1. Sistemi start stop
Il primo passo in questa direzione è stata l’implementazione di un sistema start e stop del motore (a combustione). Il motore viene fermato quando il veicolo è fermo e viene fatto ripartire automaticamente al rilascio del pedale del freno.
2. Veicoli mild hybrid
Il passo immediatamente successivo è stato quello dell’auto ibrida – “mild hybrid” o “ibrido leggero” – dove il classico motorino di avviamento diventa un poco più potente e può inoltre funzionare come generatore. Questi sistemi si caratterizzano soprattutto per la rete elettrica a 48 Volt, che ottimizza la funzione start and stop, per un motore/generatore che recupera energia in frenata, offre una spinta o “boost” al motore termico e in alcuni casi provvede a spegnerlo in fase di veleggiamento a velocità costante. Negli ultimi anni si è evidenziato un proliferare di modelli che hanno portato avanti il concetto e significatato di auto elettrica: per esempio Renault Scenic e Grand Scenic Hybrid Assist, in cui il motore a gasolio 1.5 dCi da 110 CV è affiancato da un elettrico per ridurre ulteriormente consumi ed emissioni. I tedeschi non sono rimasti a guardare e hanno proposto nell’ordine le Audi A4 e A5, A7 Sportback e A8 con sistema mild hybrid mHEV (12V o 24V) sia sul motore 2.0 TFSI che sul 3.0 TDI, accompagnati dall’EQ Boost di Mercedes su Classe C, Classe E, CLS e Classe S, ma l’elenco è lungo e destinato a crescere.
Una tecnologia come quella mild hybrid che sembrava in via di estinzione sta tornando con forza sul mercato per due motivi: permette di ridurre consumi ed emissioni di CO2 senza grandi costi aggiuntivi per i produttori e non incide troppo sul prezzo di acquisto per il cliente finale avendo una batteria di capacità più ridotta rispetto a quella necessaria per le versioni di livello successivo.
3. Auto Full Hybrid (HEV)
Verso la mobilità elettrica, le auto Full Hybrid, totalmente ibride (HEV), il passo successivo nella classificazione, sono le uniche in grado di viaggiare in modalità solo elettrica. Ma cosa significa motore ibrido? Di norma all’avvio o a basse velocità la vettura è alimentata silenziosamente dal solo motore elettrico, il che significa senza alcuna emissione di CO2 e senza alcun consumo di carburante. Il motore a combustione subentra in modo fluido a velocità più elevate e, se necessario, il motore elettrico fornisce potenza supplementare (ad es. in fase di accelerazione). Il sistema Full Hybrid riesce a selezionare in modo intelligente la sorgente di alimentazione più idonea e a catturare più energia dalla frenata, in modo da ricaricare la batteria. Anche il motore a combustione può contribuire alla ricarica delle batterie.

### Scopo del compito
Prosegui il brano sulle auto ibride a partire dalla sua ultima frase. Le righe riportate più avanti non hanno alcun legame con il brano sulle auto ibride.

### Materiale di partenza
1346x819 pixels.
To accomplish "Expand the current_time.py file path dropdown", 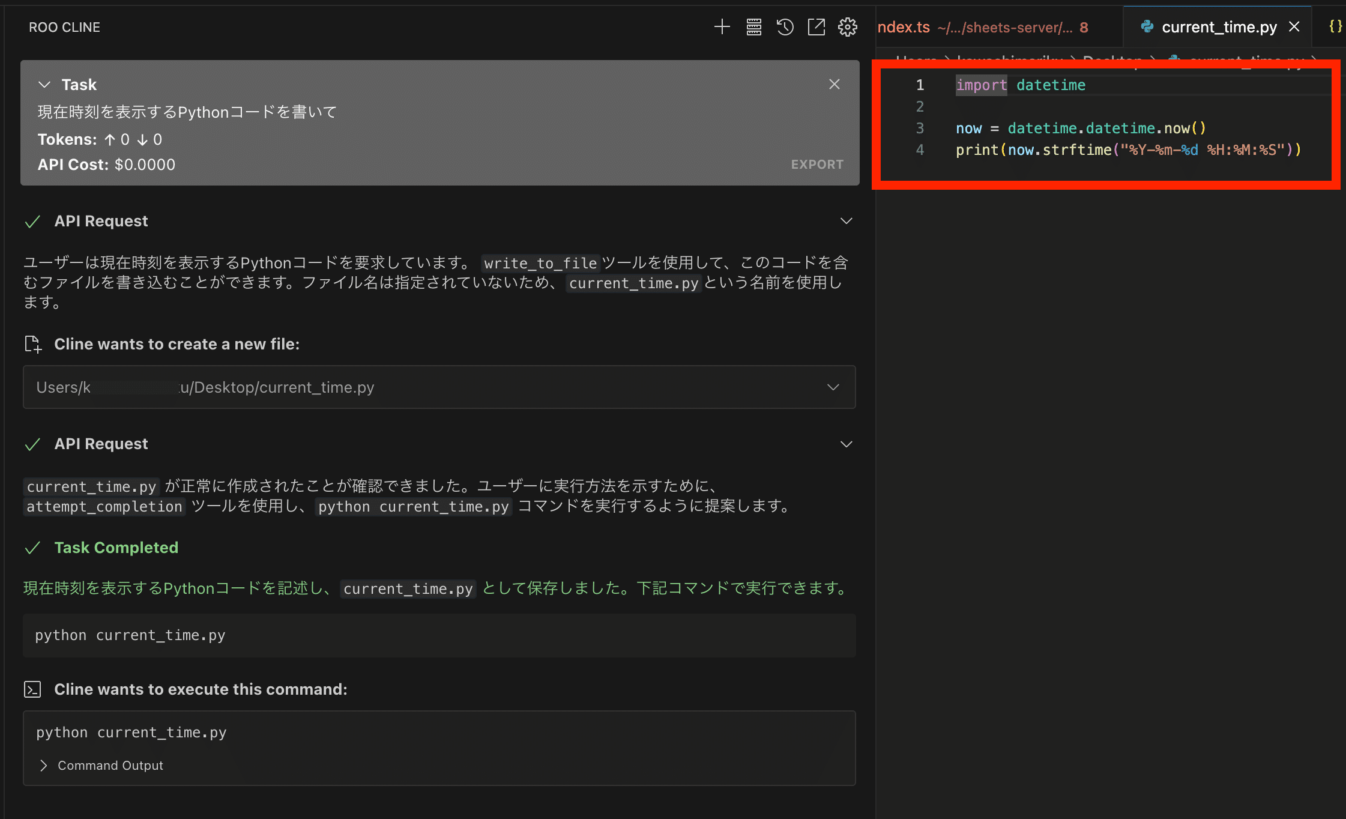I will (x=833, y=387).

### Risultato qui sotto
4. Veicoli pure electric – EV
Infine, viene la versione dell’autoveicolo elettrico “puro” (totalmente elettrico) dove l’energia per la propulsione viene fornita unicamente da una batteria di potenza e capacità adeguate. La dicitura inglese è EV – Pure Electric.
Convertitori dc dc e sistemi di potenza per la mobilità elettrica
Siano esse ibride o totalmente elettriche, le auto necessitano di almeno tre tipologie di unità elettroniche per la conversione di energia:
- Convertitore DC-DC, tipicamente da 48 a 12 volt, per alimentare l’elettronica a bassa tensione. Può essere bidirezionale per consentire il trasferimento di energia dal 12 al 48V.
- Inverter DC-AC per pilotare i motori elettrici, tipicamente trifase, che forniscono la potenza alle ruote.
- Convertitori AC-DC per la ricarica delle batterie del veicolo sia durante il recupero di energia in frenata sia da postazioni standard residenziali o da stazioni di ricarica ad alta potenza (per la ricarica veloce).
Sia nel secondo che nel terzo caso le potenze in gioco sono di entità elevata. Per esempio, gli inverter che pilotano i motori della Tesla Model SP devono poter gestire una potenza di picco di 375 kwatt e la ricarica turbo può richiedere potenze di 200 kW (turbocharger V2 di Tesla) per arrivare anche a 350 kW per la ricarica ultra-veloce.
Sebbene HEV/EV abbiano anche distribuzione in DC a 12 e a 48 volt a diverse unità funzionali, la tensione di base per gestire la trazione deriva da un pacco batteria agli ioni di litio che fornisce almeno 400 V, e fino a 800 V. Di conseguenza si parla di dispositivi che oltre a gestire potenze non indifferenti lo devono fare con tensioni operative particolarmente elevate.
Tecnologia SiC per una maggiore autonomia nell’e-mobility
Per ottenere dalla capacità delle batterie il massimo della autonomia è necessario che tutta la catena di conversione raggiunga il massimo della efficienza possibile. La tecnologia per realizzare i dispositivi di potenza – diodi e MOSFET – con l’efficienza richiesta è già stata individuata e si chiama silicon carbide, per i chimici SiC, già da tempo impiegata nella realizzazione di diodi schottky mentre in questi ultimi tempi stanno entrando in volumi di produzione i MOSFET, gli elementi di commutazione che sono il cuore di convertitori e inverter.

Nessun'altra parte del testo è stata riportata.